2. Includes a total of 3,694 unvested shares that were acquired pursuant to previously granted restricted stock units awards.
3. Shares were acquired pursuant to a grant of restricted stock units under the Garmin Ltd. Non-Employee Directors' Equity Incentive Plan. The award vests in three equal annual installments beginning on June 5, 2016.
4. Includes (a) the 3,002 unvested shares that were acquired pursuant to the grant of the restricted stock units award described in footnote 3, and (b) a total of 3,694 additional unvested shares that were acquired pursuant to previously granted restricted stock units awards.

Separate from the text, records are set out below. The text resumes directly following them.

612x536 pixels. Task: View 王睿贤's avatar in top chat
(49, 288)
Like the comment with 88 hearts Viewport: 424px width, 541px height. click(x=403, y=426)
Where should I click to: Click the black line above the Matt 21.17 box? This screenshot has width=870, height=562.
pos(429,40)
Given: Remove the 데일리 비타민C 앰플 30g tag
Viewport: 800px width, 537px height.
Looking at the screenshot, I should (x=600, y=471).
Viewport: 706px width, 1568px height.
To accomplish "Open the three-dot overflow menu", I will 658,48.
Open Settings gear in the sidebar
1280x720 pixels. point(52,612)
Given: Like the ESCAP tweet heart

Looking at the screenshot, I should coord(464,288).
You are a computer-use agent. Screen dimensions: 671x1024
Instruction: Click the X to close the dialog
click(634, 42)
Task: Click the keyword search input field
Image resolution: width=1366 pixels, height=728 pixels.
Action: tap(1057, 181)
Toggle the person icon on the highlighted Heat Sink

5. On June 6, 2015, 594 shares that were acquired pursuant to an award of restricted stock units on June 6, 2014 vested and were released to the reporting person. Of these 594 shares, 148 were withheld to pay a resulting tax liability.
6. Includes (a) the 3,002 unvested shares that were acquired pursuant to the grant of the restricted stock unit award described in footnote 3, and (b) a total of 3,100 additional unvested shares that were acquired pursuant to previously granted restricted stock units awards.
7. On June 7, 2015, 957 shares that were acquired pursuant to an award of restricted stock units on June 7, 2013 vested and were released to the reporting person. Of these 957 shares, 239 were withheld to pay a resulting tax liability.
8. Includes (a) the 3,002 unvested shares that were acquired pursuant to the grant of the restricted stock unit award described in footnote 3, and (b) a total of 2,143 additional unvested shares that were acquired pursuant to previously granted restricted stock units awards.
Remarks:
By Andrew R. Etkind, Attorney-in-Fact 06/09/2015
** Signature of Reporting Person Date
Reminder: Report on a separate line for each class of securities beneficially owned directly or indirectly.
* If the form is filed by more than one reporting person, see Instruction 4 (b)(v).
** Intentional misstatements or omissions of facts constitute Federal Criminal Violations See 18 U.S.C. 1001 and 15 U.S.C. 78ff(a).
Note: File three copies of this Form, one of which must be manually signed. If space is insufficient, see Instruction 6 for procedure.
Persons who respond to the collection of information contained in this form are not required to respond unless the form displays a currently valid OMB Number.